Ultimately, the legalization of abortion in the 1960s led to a dramatic rise in the procedure in Poland. As more restrictions were placed on the procedure, abortion rates fell sharply.
South Korea banned the procedure until 1961, when the country engaged in population control and eased restrictions. In 1973, abortion became legalized in South Korea.
Concerns about sex-selection abortions, however, caused another change in policy. In 2005, South Korea introduced more restrictions on abortion.
Abortion rates rose by about 10 percent of reported conceptions when South Korea liberalized their policy. When the country reduced access to abortion, abortion rates fell.
When Austria legalized the procedure, the country experienced what Stone described as “an immediate increase in the share of conceptions ending in death by about 8 percentage points.”
“Abortion restrictions work,” Stone concluded. “They have large, rapid effects and save tens of thousands of lives from the cruelty of murder in the womb.”
The CDC released a report in November that revealed the number of abortions in the United States has reached its lowest level since the Supreme Court’s decision in 1973.
However, the number of abortions Planned Parenthood performs has increased.

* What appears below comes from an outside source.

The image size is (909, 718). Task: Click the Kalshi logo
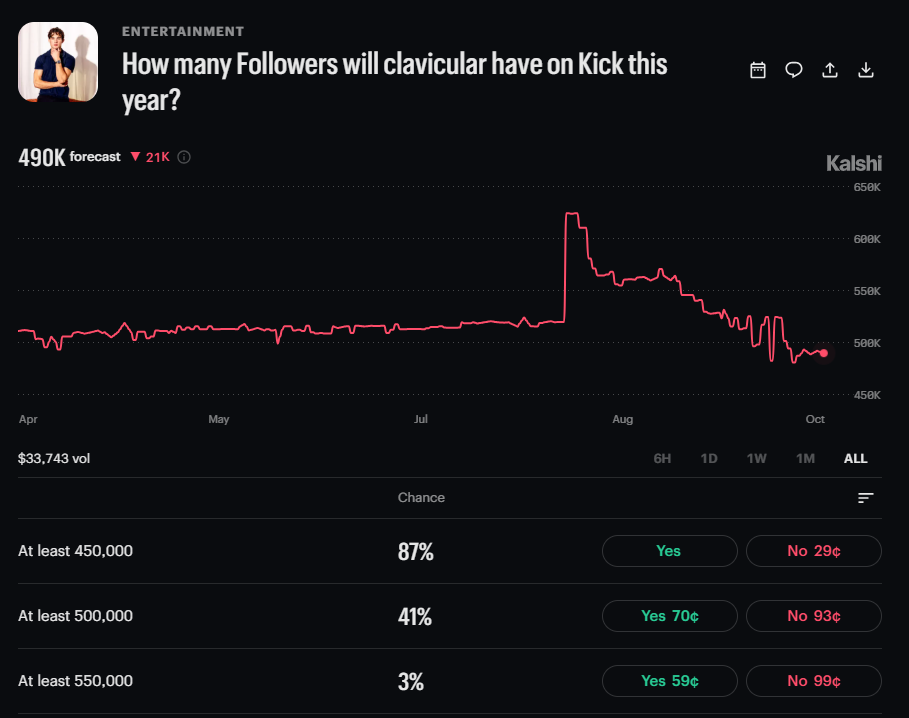pyautogui.click(x=853, y=163)
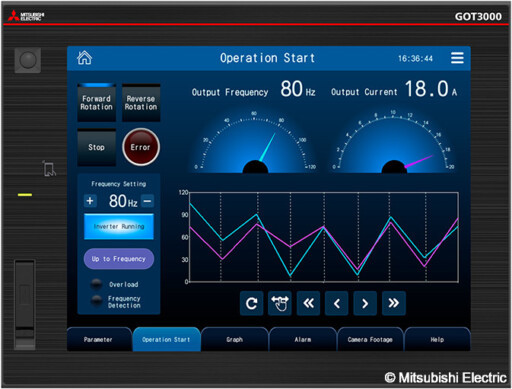Toggle Reverse Rotation on
Screen dimensions: 512x389
[x=141, y=103]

In contrast to the 321,384 abortions performed in year 2016-2017, Planned Parenthood’s most recent annual report, released in January, states the organization performed 332,757 abortions in 2017-2018 – 11,373 more abortions than in the previous year.

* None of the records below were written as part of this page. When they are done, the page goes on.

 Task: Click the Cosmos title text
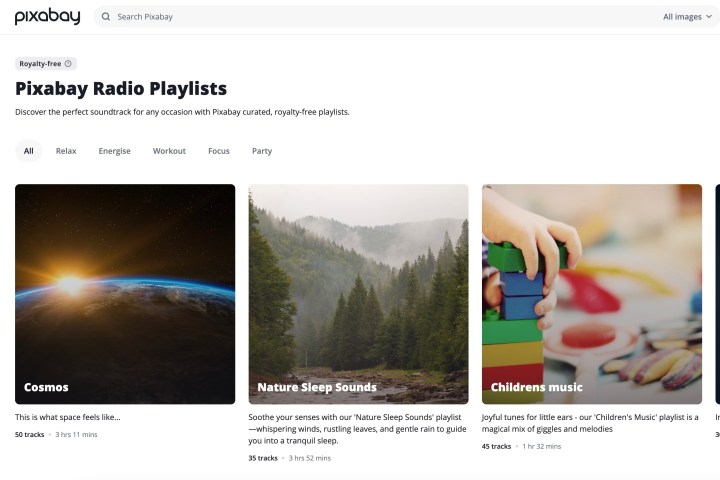tap(46, 387)
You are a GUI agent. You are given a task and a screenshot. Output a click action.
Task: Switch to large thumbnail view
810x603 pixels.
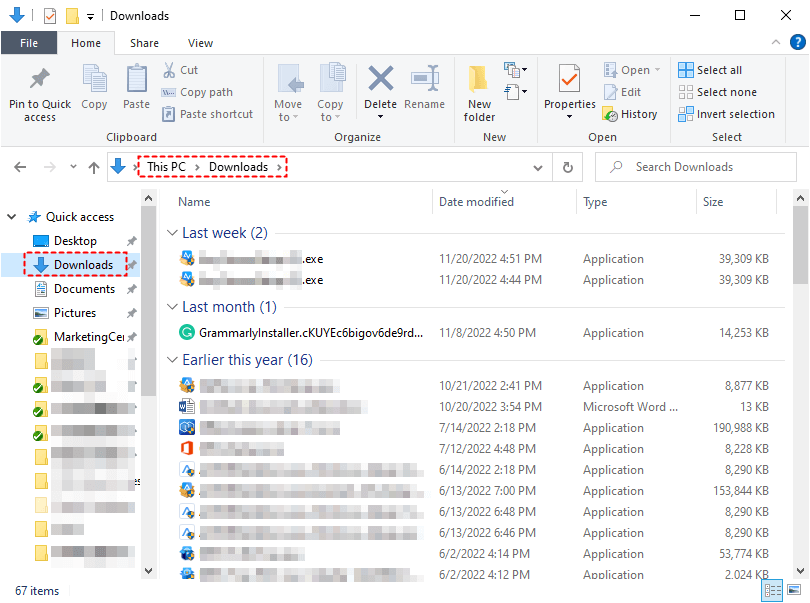coord(795,591)
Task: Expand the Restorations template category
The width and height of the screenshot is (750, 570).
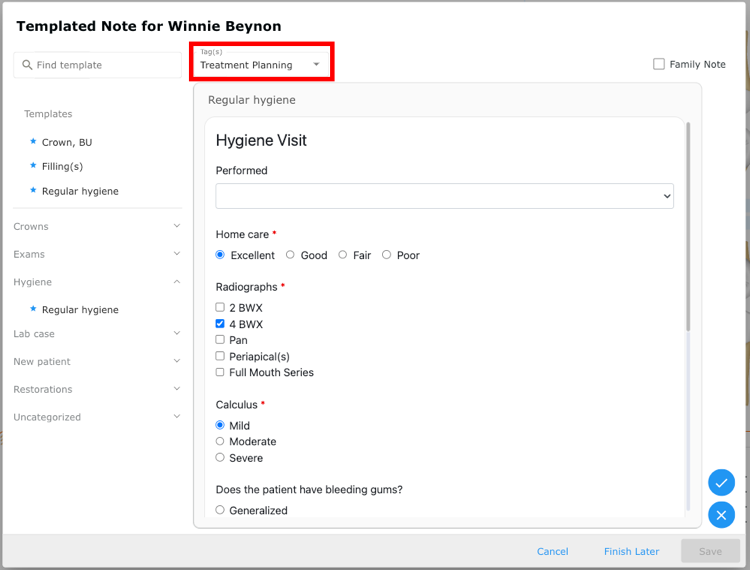Action: pos(97,389)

Claim #5: “1 in 4 women will have an abortion in their lifetimes.”
As noted, the CDC observed the abortion rate is at its lowest rate since Roe v. Wade.
According to the agency:
In 2015, 638,169 legal induced abortions were reported to CDC from 49 reporting areas. The abortion rate for 2015 was 11.8 abortions per 1,000 women aged 15–44 years, and the abortion ratio was 188 abortions per 1,000 live births.

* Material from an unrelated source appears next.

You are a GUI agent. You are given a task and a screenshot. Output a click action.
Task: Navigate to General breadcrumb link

Compared with 2014, the total number, rate, and ratio of reported abortions for 2015 decreased 2%. Additionally, from 2006 to 2015, the number, rate, and ratio of reported abortions decreased 24%, 26%, and 19%, respectively. In 2015, all three measures reached their lowest level for the entire period of analysis (2006—2015).
Claim #6: “Abortions ‘that occur later in pregnancy are because something in the pregnancy has gone very wrong.”
Wen has repeatedly made the claim that the procedure is performed in the third trimester of pregnancy due to “severe fetal abnormalities” or “serious risks to the woman’s health.”
Abortionists themselves, however, admit Wen’s claim is not true.
According to a report in the Los Angeles Times, Ron Fitzsimmons, executive director of the National Coalition of Abortion Providers, admitted in 1997 partial birth abortions were not that rare.
“The abortion rights folks know it, the anti-abortion folks know it and so, probably, does everyone else,” he said, adding that he “lied through [his] teeth” during a Nightline interview when he said partial-birth abortions were rarely performed and only due to fetal anomalies and serious health risks to the mother.
Murdered abortionist George Tiller told National Abortion Federation attendees in 1995, “We have some experience with late terminations; about 10,000 patients between 24 and 36 weeks and something like 800 fetal anomalies between 26 and 36 weeks in the past 5 years.”
“That equates to a mere eight percent of Tiller’s late-term patients who aborted because their babies were diagnosed prenatally with a health condition,” pro-life organization Live Action observed.
Additionally, a study released in 2013 by Guttmacher found that women who were seeking both first-trimester and late-term abortions provided the same reasons for delaying the procedure, including “not knowing about the pregnancy,” “trouble deciding about the abortion,” and “disagreeing about the abortion with the man involved.”
The study concluded that “most women seeking later terminations are not doing so for reasons of fetal anomaly or life endangerment.”